Work instructions:
Those lines of the data that hold the word "label" are to be copied out.

Stored data entries:
"""
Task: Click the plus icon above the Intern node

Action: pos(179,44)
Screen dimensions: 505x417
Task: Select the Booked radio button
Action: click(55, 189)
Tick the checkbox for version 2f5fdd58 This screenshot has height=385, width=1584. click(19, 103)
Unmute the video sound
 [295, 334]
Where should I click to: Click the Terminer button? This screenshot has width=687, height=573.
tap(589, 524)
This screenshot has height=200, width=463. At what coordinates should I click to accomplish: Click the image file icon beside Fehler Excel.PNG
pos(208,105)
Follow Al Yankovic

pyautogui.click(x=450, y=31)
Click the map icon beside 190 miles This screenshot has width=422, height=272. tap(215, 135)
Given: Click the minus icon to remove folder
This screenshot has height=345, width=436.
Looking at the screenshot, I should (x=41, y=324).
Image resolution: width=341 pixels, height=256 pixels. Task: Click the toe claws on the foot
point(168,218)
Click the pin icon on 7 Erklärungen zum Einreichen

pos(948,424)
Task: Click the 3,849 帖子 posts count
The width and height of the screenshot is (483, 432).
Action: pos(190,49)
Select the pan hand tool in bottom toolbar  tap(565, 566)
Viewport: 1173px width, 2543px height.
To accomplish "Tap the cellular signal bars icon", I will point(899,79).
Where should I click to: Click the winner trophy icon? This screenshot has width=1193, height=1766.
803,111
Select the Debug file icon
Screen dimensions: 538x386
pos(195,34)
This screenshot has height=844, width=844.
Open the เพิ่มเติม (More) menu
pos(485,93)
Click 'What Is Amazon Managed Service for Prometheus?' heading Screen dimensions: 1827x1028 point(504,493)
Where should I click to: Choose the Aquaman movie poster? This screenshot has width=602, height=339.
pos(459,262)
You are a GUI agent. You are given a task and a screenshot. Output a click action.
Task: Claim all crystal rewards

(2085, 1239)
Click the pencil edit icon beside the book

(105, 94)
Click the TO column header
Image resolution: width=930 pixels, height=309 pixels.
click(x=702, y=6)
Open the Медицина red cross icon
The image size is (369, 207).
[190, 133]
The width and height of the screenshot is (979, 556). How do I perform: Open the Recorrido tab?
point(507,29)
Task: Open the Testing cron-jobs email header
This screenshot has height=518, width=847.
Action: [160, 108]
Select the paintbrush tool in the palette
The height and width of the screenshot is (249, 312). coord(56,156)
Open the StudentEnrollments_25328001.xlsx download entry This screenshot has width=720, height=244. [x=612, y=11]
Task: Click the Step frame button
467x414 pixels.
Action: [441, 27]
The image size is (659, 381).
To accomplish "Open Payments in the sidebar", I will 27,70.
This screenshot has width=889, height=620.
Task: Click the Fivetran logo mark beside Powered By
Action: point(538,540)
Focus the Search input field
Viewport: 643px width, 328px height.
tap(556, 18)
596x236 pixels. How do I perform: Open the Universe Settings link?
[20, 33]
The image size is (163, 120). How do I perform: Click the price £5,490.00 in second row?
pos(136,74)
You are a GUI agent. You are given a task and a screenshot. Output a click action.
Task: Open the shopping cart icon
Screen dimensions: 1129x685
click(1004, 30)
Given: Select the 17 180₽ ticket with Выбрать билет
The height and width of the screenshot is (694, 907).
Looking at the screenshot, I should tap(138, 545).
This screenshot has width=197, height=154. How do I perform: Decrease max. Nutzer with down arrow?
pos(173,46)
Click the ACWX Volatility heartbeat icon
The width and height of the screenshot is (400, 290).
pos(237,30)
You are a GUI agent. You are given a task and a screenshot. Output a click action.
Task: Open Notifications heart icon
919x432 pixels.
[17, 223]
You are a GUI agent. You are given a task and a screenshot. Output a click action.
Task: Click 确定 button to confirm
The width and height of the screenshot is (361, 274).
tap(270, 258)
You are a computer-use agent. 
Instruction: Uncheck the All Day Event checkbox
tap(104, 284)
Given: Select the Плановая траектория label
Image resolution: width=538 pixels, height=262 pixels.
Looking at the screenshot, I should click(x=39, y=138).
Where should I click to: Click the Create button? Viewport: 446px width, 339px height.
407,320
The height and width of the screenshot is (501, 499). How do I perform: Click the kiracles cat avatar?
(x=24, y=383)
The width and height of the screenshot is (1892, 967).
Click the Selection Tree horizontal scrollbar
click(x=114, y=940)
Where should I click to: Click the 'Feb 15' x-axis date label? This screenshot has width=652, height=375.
"""
Task output:
Given: Select the Плановая траектория label
Where should I click to: Click the 'Feb 15' x-axis date label? This screenshot has width=652, height=375.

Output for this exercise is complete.